The epidemic of obesity, cardiovascular disease, and type 2 diabetes has prompted a call for a new internal medicine subspecialty: cardiometabolic medicine.

As proposed, the field would include elements of endocrinology, cardiology, and primary care and would address the needs of a large patient population that is now being seen by multiple specialists.

"Yet to be clarified is who becomes the physician of record when patients who are obese, have type 2 diabetes mellitus treated with metformin, and glycosylated hemoglobin of 8.2% are hospitalized for acute coronary syndrome," say endocrinologist Robert H. Eckel, MD, of the University of Denver, in Colorado, and preventive cardiologist Michael J. Blaha, MD, of Johns Hopkins University, Baltimore, Maryland, in a commentary published online earlier this year in the American Journal of Medicine.

The recent availability of glucose-lowering drugs that have additional benefits has blurred the lines between specialties. Glucagonlike peptide–1 receptor agonists provide both cardiovascular and weight-loss benefits, and the sodium-glucose cotransporter–2 inhibitors reduce both rates of heart failure and cardiovascular mortality.

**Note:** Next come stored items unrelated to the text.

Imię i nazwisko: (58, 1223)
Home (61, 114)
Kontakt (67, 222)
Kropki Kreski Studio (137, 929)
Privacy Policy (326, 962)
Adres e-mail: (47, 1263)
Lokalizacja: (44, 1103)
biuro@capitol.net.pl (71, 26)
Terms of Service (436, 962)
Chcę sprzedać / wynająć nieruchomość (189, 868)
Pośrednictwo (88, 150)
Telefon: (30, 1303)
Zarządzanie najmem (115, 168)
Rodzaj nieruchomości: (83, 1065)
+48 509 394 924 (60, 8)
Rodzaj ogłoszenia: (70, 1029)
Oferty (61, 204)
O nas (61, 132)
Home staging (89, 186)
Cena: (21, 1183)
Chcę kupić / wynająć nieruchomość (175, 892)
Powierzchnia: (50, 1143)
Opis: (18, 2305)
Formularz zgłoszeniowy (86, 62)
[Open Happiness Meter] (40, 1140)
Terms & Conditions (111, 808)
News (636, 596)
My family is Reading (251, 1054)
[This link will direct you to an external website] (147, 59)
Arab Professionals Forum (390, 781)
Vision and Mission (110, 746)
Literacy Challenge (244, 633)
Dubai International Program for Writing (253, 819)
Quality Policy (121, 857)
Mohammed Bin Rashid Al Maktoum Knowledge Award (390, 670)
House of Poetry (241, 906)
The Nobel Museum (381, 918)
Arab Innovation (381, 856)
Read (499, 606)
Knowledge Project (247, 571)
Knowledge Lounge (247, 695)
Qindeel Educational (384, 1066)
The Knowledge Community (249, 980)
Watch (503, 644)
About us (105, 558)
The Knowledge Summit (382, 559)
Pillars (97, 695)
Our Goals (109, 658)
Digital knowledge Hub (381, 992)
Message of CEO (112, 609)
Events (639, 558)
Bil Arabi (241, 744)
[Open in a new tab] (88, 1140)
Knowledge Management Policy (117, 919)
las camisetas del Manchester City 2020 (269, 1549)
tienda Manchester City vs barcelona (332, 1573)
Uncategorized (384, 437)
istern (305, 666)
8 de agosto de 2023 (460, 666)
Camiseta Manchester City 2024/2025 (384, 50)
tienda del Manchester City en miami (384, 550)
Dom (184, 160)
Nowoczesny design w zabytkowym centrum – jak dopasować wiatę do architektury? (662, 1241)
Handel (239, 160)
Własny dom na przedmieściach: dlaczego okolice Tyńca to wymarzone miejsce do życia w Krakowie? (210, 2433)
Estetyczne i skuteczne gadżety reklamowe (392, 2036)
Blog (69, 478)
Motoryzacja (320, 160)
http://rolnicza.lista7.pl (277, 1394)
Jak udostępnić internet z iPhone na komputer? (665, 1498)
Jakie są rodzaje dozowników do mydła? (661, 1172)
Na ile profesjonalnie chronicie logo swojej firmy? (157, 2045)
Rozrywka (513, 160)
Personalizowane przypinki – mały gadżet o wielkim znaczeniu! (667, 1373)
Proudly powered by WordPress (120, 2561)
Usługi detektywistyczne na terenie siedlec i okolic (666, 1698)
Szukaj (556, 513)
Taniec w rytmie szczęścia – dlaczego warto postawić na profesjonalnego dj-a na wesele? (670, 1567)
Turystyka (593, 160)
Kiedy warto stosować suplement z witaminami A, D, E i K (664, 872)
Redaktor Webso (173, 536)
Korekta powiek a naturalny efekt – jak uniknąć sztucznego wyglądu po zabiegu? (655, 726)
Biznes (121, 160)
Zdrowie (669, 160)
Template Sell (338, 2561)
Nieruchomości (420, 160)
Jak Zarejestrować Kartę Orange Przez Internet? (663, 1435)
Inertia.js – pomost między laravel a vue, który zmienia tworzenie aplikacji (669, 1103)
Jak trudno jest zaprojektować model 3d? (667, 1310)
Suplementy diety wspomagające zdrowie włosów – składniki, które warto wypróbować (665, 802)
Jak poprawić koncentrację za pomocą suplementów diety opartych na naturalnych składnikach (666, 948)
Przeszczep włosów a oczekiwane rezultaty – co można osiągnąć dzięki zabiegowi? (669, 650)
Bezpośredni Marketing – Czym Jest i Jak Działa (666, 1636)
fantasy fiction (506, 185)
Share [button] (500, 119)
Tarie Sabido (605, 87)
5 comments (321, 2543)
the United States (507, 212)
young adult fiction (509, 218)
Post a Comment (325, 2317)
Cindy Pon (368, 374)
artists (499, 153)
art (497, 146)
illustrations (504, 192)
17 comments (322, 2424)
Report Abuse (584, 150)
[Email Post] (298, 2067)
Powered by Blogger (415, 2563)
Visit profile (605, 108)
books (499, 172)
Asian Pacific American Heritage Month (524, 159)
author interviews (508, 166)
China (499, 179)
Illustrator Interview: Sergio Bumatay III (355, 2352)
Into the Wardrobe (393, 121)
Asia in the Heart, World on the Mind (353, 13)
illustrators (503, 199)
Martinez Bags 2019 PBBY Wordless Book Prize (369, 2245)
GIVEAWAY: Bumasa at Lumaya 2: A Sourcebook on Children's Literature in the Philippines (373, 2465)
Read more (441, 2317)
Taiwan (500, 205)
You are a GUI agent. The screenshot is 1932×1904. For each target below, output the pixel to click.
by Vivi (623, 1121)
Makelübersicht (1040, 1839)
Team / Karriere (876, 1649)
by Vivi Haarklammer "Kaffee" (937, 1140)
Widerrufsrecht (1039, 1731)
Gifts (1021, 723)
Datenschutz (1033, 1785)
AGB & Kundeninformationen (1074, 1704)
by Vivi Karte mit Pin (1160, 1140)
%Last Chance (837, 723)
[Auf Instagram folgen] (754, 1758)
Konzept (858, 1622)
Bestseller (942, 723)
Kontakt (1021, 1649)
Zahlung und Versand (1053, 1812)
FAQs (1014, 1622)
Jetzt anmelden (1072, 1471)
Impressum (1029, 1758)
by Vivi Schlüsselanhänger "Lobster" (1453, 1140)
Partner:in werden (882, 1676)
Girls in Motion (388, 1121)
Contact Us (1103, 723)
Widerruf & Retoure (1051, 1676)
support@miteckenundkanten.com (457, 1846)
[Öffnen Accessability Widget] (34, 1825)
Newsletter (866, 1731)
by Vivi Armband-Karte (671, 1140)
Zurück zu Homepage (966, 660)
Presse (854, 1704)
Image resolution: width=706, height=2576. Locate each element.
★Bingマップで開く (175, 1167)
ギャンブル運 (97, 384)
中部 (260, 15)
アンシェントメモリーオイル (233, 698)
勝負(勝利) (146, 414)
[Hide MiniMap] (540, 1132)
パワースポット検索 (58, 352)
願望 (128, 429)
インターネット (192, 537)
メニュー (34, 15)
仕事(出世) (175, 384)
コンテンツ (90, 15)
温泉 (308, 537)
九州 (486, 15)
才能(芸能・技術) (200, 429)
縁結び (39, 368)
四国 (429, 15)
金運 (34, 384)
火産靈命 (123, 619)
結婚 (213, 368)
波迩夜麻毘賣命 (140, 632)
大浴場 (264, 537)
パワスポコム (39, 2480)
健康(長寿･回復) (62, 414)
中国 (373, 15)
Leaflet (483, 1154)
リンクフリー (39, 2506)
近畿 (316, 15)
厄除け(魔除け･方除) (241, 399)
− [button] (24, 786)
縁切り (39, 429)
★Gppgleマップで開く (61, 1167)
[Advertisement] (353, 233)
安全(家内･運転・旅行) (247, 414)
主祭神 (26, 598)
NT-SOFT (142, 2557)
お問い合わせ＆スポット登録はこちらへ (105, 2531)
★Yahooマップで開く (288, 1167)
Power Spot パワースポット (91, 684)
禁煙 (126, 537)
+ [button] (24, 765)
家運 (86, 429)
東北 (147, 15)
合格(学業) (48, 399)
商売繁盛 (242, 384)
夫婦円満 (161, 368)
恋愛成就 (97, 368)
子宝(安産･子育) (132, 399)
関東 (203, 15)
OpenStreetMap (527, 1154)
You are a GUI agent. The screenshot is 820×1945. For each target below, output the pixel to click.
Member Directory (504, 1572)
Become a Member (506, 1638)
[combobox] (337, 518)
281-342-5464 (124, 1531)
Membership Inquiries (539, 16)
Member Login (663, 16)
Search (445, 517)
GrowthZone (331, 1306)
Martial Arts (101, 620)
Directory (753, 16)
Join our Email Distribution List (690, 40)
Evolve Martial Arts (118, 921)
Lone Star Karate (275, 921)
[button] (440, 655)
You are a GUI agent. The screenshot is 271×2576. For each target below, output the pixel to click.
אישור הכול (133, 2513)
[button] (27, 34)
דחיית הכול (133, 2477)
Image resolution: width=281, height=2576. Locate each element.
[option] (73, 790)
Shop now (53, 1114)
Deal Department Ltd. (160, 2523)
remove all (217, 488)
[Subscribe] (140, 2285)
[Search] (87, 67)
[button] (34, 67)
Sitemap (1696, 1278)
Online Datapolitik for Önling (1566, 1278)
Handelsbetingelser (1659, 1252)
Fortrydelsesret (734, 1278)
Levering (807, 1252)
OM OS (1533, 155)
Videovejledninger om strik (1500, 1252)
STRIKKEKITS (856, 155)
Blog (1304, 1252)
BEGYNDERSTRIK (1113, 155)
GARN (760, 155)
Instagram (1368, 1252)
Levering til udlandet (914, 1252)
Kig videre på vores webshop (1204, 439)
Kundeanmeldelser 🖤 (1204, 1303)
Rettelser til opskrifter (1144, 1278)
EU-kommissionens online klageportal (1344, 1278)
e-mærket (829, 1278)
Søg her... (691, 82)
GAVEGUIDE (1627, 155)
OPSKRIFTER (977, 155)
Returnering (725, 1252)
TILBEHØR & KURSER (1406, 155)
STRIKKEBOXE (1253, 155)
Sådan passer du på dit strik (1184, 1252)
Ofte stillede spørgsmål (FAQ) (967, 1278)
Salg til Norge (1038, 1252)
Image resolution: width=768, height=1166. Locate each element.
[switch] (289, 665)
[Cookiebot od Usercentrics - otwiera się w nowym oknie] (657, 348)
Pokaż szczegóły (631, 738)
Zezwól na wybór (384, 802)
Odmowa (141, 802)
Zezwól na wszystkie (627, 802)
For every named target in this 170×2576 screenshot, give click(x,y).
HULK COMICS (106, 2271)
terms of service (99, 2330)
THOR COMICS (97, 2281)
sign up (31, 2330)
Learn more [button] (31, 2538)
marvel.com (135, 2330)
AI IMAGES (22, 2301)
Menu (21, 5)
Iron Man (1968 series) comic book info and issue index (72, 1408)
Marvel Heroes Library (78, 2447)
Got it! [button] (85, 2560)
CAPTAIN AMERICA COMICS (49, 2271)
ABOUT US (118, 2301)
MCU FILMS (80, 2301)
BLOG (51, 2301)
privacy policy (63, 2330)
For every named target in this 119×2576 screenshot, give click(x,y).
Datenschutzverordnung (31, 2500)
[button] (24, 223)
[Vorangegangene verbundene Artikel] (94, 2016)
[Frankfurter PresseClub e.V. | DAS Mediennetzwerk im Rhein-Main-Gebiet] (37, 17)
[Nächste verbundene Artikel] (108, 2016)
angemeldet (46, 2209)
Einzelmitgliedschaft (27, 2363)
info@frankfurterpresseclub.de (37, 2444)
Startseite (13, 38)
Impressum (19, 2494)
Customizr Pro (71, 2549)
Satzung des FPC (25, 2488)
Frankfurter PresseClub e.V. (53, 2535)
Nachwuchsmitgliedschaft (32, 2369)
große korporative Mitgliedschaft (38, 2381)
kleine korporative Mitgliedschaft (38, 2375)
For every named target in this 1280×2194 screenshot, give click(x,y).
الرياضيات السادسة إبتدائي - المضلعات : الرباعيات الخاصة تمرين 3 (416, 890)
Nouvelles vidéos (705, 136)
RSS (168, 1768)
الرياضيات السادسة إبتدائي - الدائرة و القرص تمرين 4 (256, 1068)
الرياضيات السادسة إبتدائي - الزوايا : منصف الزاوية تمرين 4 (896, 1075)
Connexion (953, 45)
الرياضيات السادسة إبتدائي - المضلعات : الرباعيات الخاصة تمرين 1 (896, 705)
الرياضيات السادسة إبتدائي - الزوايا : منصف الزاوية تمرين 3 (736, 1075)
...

"Although the mechanisms for these cardiovascular benefits remain unclear, they extend well beyond glycemic lowering, and therefore are probably best considered diverse 'cardiometabolic' pharmaceuticals rather than simply type 2 diabetes drugs," Eckel and Blaha write.

In an interview with Medscape Medical News, Eckel commented, "This is an area that's gaining some momentum. I think it's very much needed.... We're thinking of something very formalized in terms of taking care of these patients, not just a certificate training program. I think it's going to be healthcare saving, because these patients aren't going to be juggled back and forth between their internist, their endocrinologist, and their cardiologist. I think this is the subspecialty we need."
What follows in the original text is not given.